___ DATASET ___

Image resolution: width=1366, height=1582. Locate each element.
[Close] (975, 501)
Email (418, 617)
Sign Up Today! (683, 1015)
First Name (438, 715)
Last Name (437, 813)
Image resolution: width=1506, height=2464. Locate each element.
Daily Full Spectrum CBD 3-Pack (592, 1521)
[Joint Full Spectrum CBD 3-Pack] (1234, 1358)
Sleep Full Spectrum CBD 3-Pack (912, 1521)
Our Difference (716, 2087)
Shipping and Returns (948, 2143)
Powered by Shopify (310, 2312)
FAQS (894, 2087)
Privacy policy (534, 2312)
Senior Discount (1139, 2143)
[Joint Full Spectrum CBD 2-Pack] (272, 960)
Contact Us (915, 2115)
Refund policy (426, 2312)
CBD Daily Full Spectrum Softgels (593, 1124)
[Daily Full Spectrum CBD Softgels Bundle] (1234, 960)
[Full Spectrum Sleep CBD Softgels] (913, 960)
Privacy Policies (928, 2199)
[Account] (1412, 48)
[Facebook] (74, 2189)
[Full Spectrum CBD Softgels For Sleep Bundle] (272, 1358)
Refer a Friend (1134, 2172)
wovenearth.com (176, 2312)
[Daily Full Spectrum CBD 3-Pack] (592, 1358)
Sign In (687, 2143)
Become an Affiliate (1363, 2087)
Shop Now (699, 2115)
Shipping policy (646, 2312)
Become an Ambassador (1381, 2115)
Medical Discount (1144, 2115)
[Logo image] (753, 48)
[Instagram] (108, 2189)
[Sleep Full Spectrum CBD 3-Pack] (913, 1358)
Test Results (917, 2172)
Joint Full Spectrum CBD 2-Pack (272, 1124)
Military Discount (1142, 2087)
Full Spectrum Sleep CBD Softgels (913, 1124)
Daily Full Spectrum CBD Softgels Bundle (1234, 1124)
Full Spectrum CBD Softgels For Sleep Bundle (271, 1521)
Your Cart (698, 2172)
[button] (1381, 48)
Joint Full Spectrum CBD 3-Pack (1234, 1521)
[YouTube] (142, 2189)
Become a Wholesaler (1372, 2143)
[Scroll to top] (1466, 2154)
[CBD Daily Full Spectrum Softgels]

___

= TASK DETAILS =
Print the records above verbatim from their first line to the line containing "Sign In (687, 2143)", both included, and stop there.

= EXERCISE RESULT =
Image resolution: width=1366, height=1582. Locate each element.
[Close] (975, 501)
Email (418, 617)
Sign Up Today! (683, 1015)
First Name (438, 715)
Last Name (437, 813)
Image resolution: width=1506, height=2464. Locate each element.
Daily Full Spectrum CBD 3-Pack (592, 1521)
[Joint Full Spectrum CBD 3-Pack] (1234, 1358)
Sleep Full Spectrum CBD 3-Pack (912, 1521)
Our Difference (716, 2087)
Shipping and Returns (948, 2143)
Powered by Shopify (310, 2312)
FAQS (894, 2087)
Privacy policy (534, 2312)
Senior Discount (1139, 2143)
[Joint Full Spectrum CBD 2-Pack] (272, 960)
Contact Us (915, 2115)
Refund policy (426, 2312)
CBD Daily Full Spectrum Softgels (593, 1124)
[Daily Full Spectrum CBD Softgels Bundle] (1234, 960)
[Full Spectrum Sleep CBD Softgels] (913, 960)
Privacy Policies (928, 2199)
[Account] (1412, 48)
[Facebook] (74, 2189)
[Full Spectrum CBD Softgels For Sleep Bundle] (272, 1358)
Refer a Friend (1134, 2172)
wovenearth.com (176, 2312)
[Daily Full Spectrum CBD 3-Pack] (592, 1358)
Sign In (687, 2143)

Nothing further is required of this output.